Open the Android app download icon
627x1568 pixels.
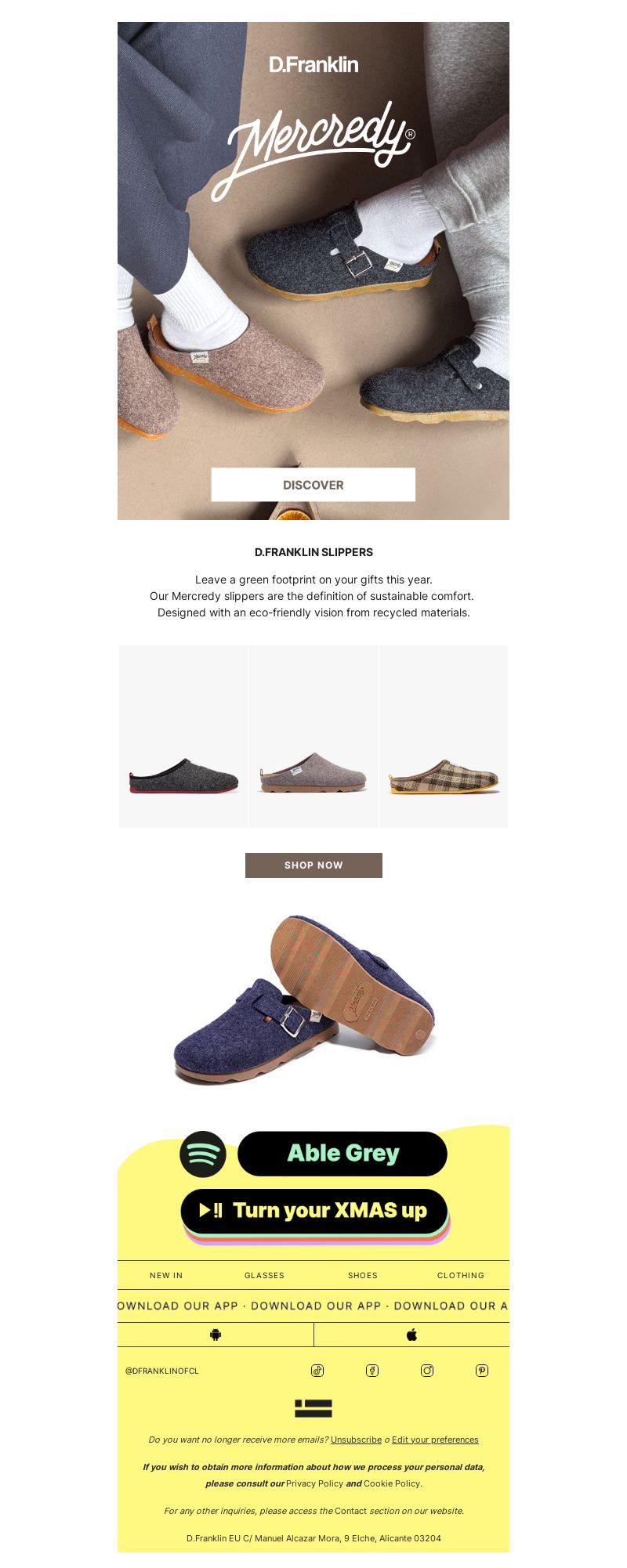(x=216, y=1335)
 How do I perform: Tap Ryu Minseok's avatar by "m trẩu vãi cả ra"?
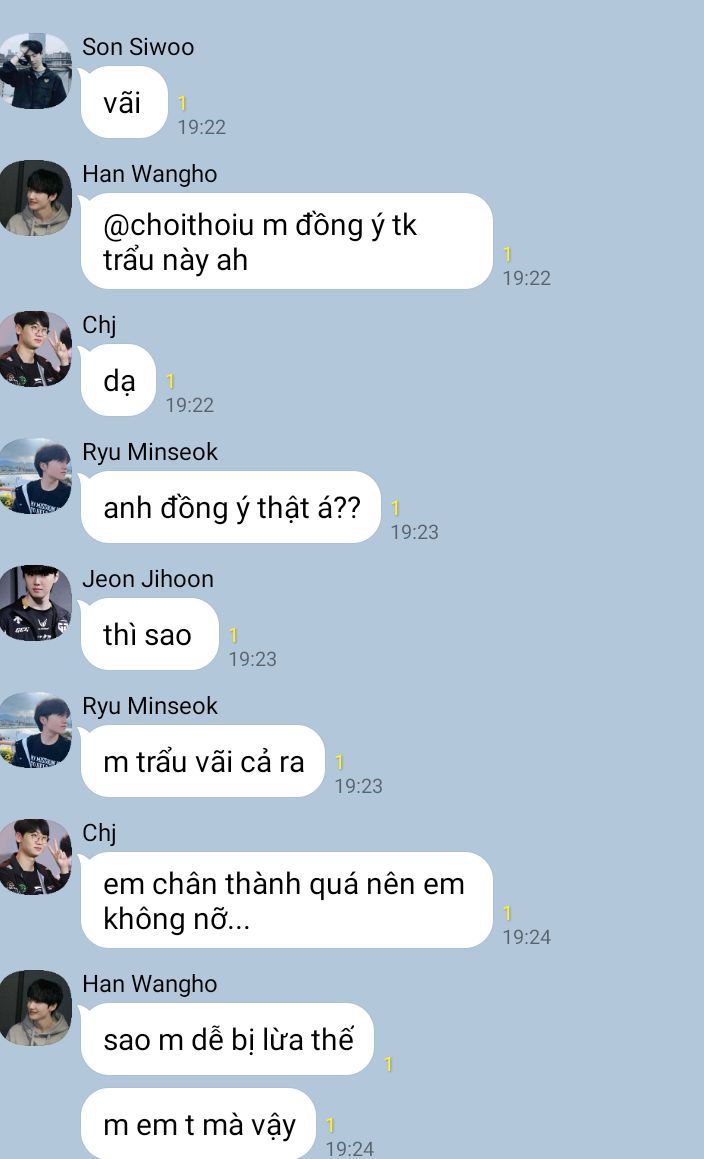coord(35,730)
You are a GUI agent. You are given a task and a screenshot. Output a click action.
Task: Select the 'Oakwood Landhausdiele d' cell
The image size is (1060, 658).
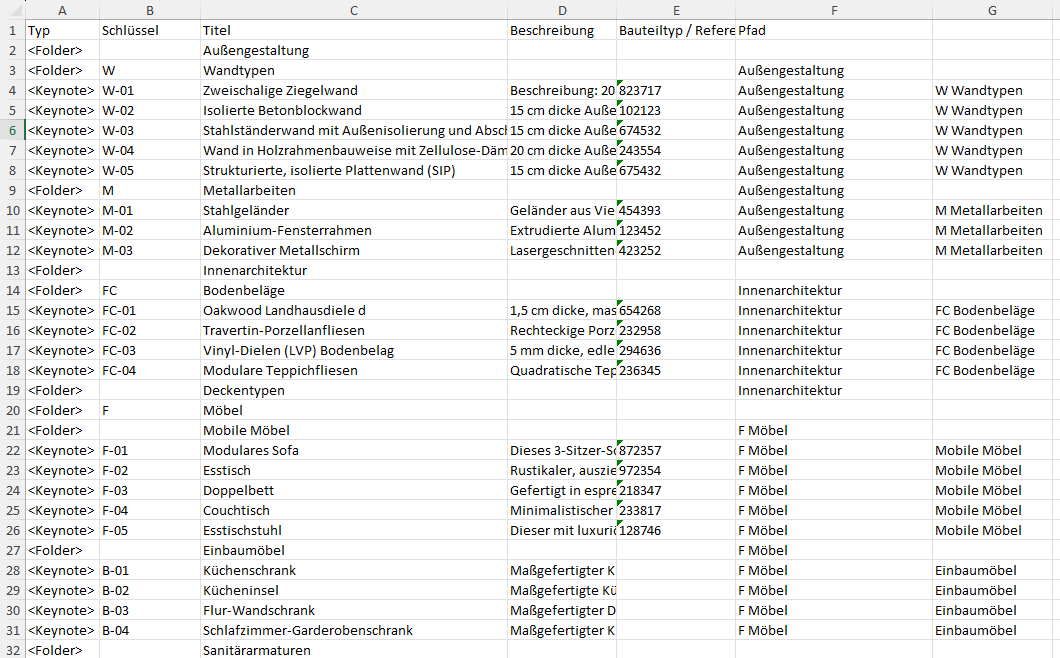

****

Pull out each line above that contains the string "Minseok", matching uppercase and lowercase exactly, and copy those lines as they appear.

## Full solution
 How do I perform: Tap Ryu Minseok's avatar by "m trẩu vãi cả ra"?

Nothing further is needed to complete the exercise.